The world loves a gimmick but nothing comes close to the video game industry’s penchant for pushing products that make late-night infomercials seem like fine art. The Wii and its tens of useless peripherals, which included a pack of 28 sports-related controllers, is the usual source of plastic shovelware. However, Xbox’s motion-sensing Kinect is usually included in lists of fads that, happily, died out long before they could become an annoyance, as well.

While it’s still debatable whether the landmark technology known as blockchain can be considered a gimmick, it’s still difficult to see beyond the fact that the digital ledger seems to be the beau of start-ups and small, optimistic firms rather than mainstream companies – even a decade after its invention. The growing popularity of Non-Fungible Tokens or NFTs as a blockchain-based concept has done little to reposition the latter technology as a part of everyday life, given the many problems NFTs have caused so far.

Hellraiser

Gaming companies seem to have their collective hearts set on introducing NFTs to future titles, though. Already, GameStop, Zynga, Square-Enix, Ubisoft, Sega, and EA have thrown their metaphorical hats into the NFT ring, hinting at the possibility of a revolution in how players experience and pay for games in the future. The impact could be variable. NFTs are just digital receipts for something, be it a JPEG of an album cover or a gorilla suit in an MMO, but their utilisation in gaming so far has been close to useless. 

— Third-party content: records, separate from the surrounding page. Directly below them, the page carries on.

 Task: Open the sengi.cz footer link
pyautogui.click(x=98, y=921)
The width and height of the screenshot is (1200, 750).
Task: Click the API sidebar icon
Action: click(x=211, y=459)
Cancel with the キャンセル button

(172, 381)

Take Behaviour Interactive’s (Dead by Daylight) decision to sell an NFT character model of horror movie icon Pinhead, for example, which granted the purchaser ownership of something that is otherwise freely available. PC Gamer notes that the primary benefit of owning the Hellraiser antagonist is access to more NFTs. It’s a self-perpetuating marketplace, in other words. To put that another way, imagine buying a real-life football that opened up the possibility of acquiring even more footballs. Fun for collectors, maybe, but not so much for the general public. 

Digital Goods

Such an eclectic approach to buying things isn’t new, of course, but the idea of making small, frequent purchases in an entertainment product is perhaps more familiar to casino gamers than fans of conventional titles. There are hundreds of slot titles online that reward cash based on a return-to-player (RTP) property. The Casino Smash website notes that these real money games can have up to 99% return, as is the case with the Mega Joker slots game, but the figure is generally a little lower than that. It’s not a mechanic that has ever worked well in video gaming, though.

The problem for gamers is that developers and publishers are already taking sides. While Kotaku recently noted the perils of evading the NFT gimmick for creators, major storefront Steam effectively ended the possibility of any mainstream uptake on the PC platform when owner Valve banned cryptocurrency and NFT-based games. Laconic at the best of times, Steam imposed the ban quietly but it likely has something to do with a dislike for digital items with real-world value. How that meshes with the usual, acceptable microtransactions and Steam’s own marketplace for digital goods is anybody’s guess. 

All in all, NFTs are a problematic fad yet a potential black hole for players’ money.